R E C O N S T R U I N D O A cidade... Eraldo Cunha

R E C O N S T R U I N D O


A cidade estava toda pronta para uma noite de Natal iluminada.
O clima era de festa completa. O comércio cheio, as ruas lotadas, o povo indo e vindo com sacolas nas mãos, com aquela pressa boa de quem quer celebrar. Ninguém sabia o que estava por vir após o anoitecer.
Anoiteceu. Jiquiriçá acendeu suas luzes. Em cada casa, a mesa quase posta, a ceia quase pronta.

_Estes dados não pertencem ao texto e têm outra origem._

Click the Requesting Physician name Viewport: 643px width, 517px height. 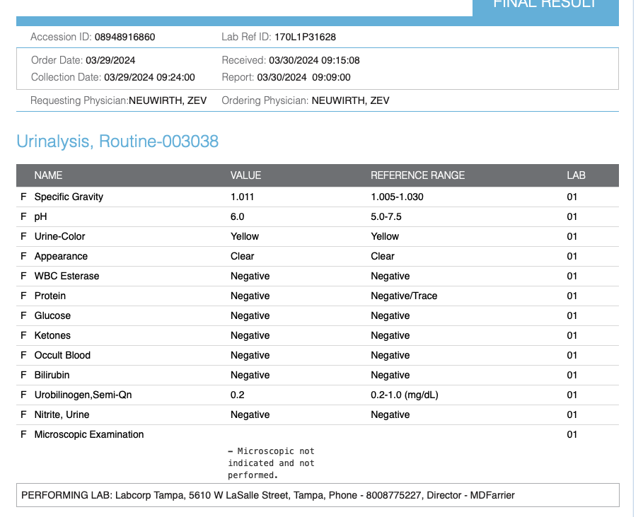(167, 100)
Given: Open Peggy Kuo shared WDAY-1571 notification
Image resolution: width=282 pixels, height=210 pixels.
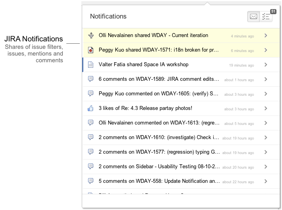Looking at the screenshot, I should (x=181, y=50).
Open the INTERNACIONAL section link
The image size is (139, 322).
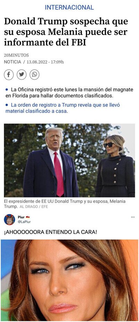[70, 8]
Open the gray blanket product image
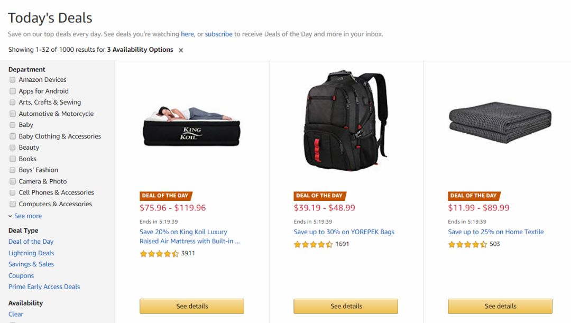571x323 pixels. 500,122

Já era quase à meia-noite quando a chuva começou. Ela veio sem pedir licença, sem dar tempo para pensar.
A água rompeu as ruas com fúria, engolindo tudo pela frente. O que até então era chão firme e seguro, de repente virou mar.
A alegria virou pranto num instante. Lares foram largados para trás no escuro e inundados. Gente em disparada, com o que coube nas mãos, buscando um ponto mais alto para se abrigar naquela madrugada.
Do alto, abrigados como deu, vimos nossas casas tombarem. E não era só parede caindo. Era uma vida inteira boiando. O retrato da formatura, a geladeira a prazo, o suor de anos, tudo se perdeu rapidamente.
Naquela virada, o brilho do Natal se apagou no lamaçal.
A perda foi sem medida. Aquilo abalou profundamente nosso povo e fez Jiquiriçá chorar.
Os dias que se sucederam foram duros, de muita luta e labuta, mas nada nos abalou. A vida sempre teima em não parar, e nós estamos firmes nessa luta que é de todos.
E é com fé, suor, garra e com a força de quem vive aqui que estamos reconstruindo, tijolo por tijolo.
Não está longe o dia em que a veremos renascida, mais iluminada, mais bonita do que nunca, a nossa querida Jiquiriçá.